A transformação digital dos negócios promoveu
intensas mudanças em diversos setores da economia, principalmente, em mercados
como o financeiro. A interação das pessoas com o sistema bancário mudou
radicalmente e, hoje, os serviços e produtos financeiros são, em grande parte,
intermediados pelas fintechs – startups do mercado financeiro.
As fintechs adotam um modelo de negócio diferente
em relação aos bancos tradicionais e operam por meio de plataforma digitais.

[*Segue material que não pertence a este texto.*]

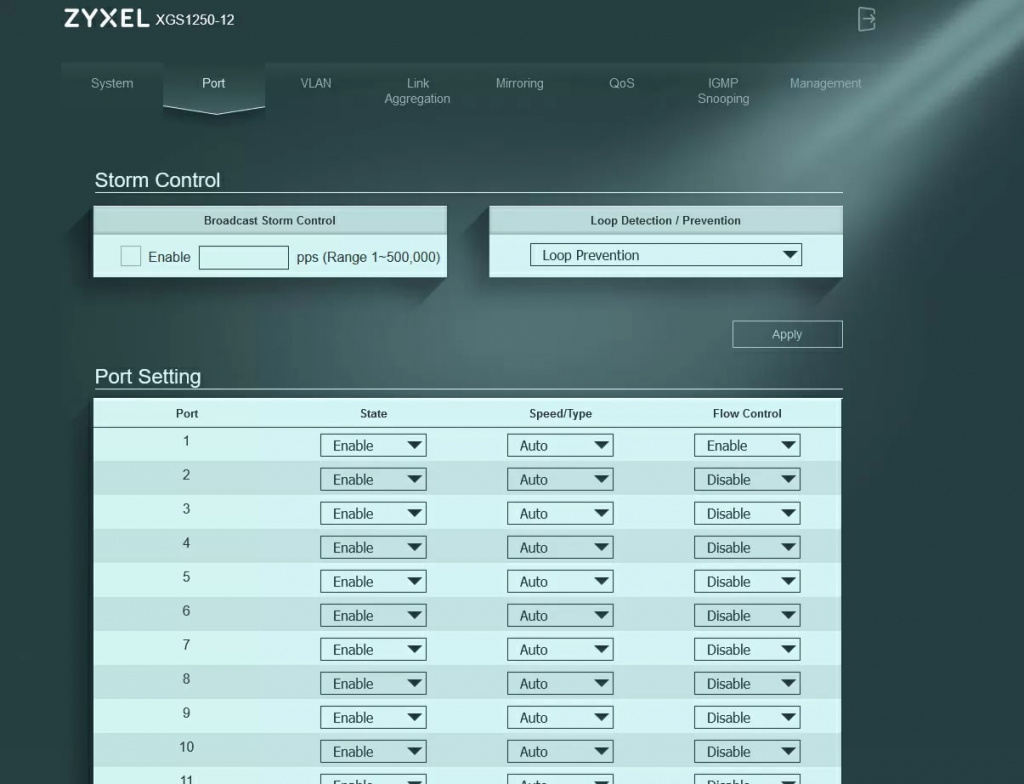
Task: Open the State dropdown for port 8
Action: (x=373, y=684)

Essas empresas concorrem com o mercado bancário, que ainda adota métodos muito
conservadores, e atraem um público desbancarizado, que não possui vínculos com
instituições financeiras tradicionais. Os segmentos mais contemplados pelas
fintechs são o de meios de pagamentos, crédito, bancos digitais, criptomoedas,
entre outros.
Nubank, Brex e Circle são exemplos de fintechs que
atingiram o valor de mercado superior a US$ 1 bilhão, e evidenciam o bom
momento desse mercado. No entanto, o funcionamento dessas startups ainda
esbarra na falta de uma regulação específica, já que elas possuem diferentes
formas de atuação e impactam diretamente nos âmbitos econômico, financeiro e
social. Essas caracteristicas tornam complexo o processo de definição de regras
gerais.
Um dos grandes problemas é que as fintechs não se
encaixam no conceito legal de instituição financeira no Brasil, que se resume a
toda pessoa jurídica, de direito público ou privado, que capta, intermedia ou
aplica recursos financeiros de terceiros, desde que prevista em lei e
legalmente regulamentada pelo órgão responsável. Para isso, é preciso pedir uma
autorização do Banco Central que vai julgar se a empresa pode ou não se
encaixar nessa competência.
Essas dificuldades obrigam a transparência na
operação das fintechs e o cumprimento das normas de mercado. É fundamental que
se tenha uma política estabelecida de proteção à privacidade e investimentos em
segurança que diminuam os riscos de fraudes. A falta de clareza nesse caso pode
ocasionar problemas como, por exemplo, o envolvimento de clientes na lavagem de
dinheiro.
Reestruturação do Coaf vai impor novas regras para
o setor
Enquanto aguarda o Banco Central regulamentar esse
mercado, as fintechs têm se movimentado para ficar em conformidade com a Lei de
Lavagem de Dinheiro. Por meio de um decreto estabelecido no primeiro dia
do novo governo, o Conselho de Controle de Atividades Financeiras (Coaf) ganhou
duas repartições em sua estrutura – a Secretaria de Inteligência Financeira,
que investigará as operações suspeitas comunicadas pelas pessoas jurídicas e
físicas elencadas na Lei de Lavagem de Dinheiro e a Diretoria de Supervisão,
que pretende fiscalizar as obrigações de prevenção e combate à lavagem de
dinheiro e financiamento do terrorismo.
Com isso, as fintechs e as corretoras de
criptomoedas, que não possuem um órgão regulamentador específico, se tornaram
os novos alvos do órgão. Agora, o Coaf é quem assumirá o papel de regulador. As
modalidades financeiras virtuais têm atraído cada vez mais criminosos que
desejam aplicar golpes e lavar dinheiro. Um exemplo recente são as fraudes que
aconteceram no jogo online Fortnite, onde eram usados cartões de crédito
roubados, furtados ou clonados para comprar V-Bucks, as moedas virtuais que
permitem a compra de vantagens para os jogadores. Depois de utilizadas, as
moedas são revendidas pela internet ou pela darkweb por menos do que o valor de
face dos V-Bucks.
A darkweb, um ambiente de internet propício para
atividades ilegais, habitado por hackers e criminosos, por sua vez, sempre
operou com base em moedas virtuais, por meio das quais se consegue comprar até
drogas e armas. As Bitcoins, antes de seu auge, se destacaram nesse ambiente
até chegar com força no mercado financeiro.
As empresas que se arriscarem e não adotarem
programas bem estruturados de compliance, poderão receber penalidades
pesadíssimas (de até R$ 20 milhões). O decreto é bem claro no que diz respeito
a penalidades que antes não estavam previstas por conta da falta de
regulamentação. Agora as fintechs e as corretoras precisam, mais do que nunca,
dar atenção às práticas de compliance para evitar punições. Os programas de
governança, compliance e gestão de riscos, precisam estar em total conformidade
com a nova regulação, principalmente em questões criminais e administrativas. O
setor que antes estava acostumado a viver em um limbo, no que tange leis
específicas, precisa se adaptar o quanto antes.
César Caputo - advogado especialista em criminal
compliance, lavagem de dinheiro e anticorrupção.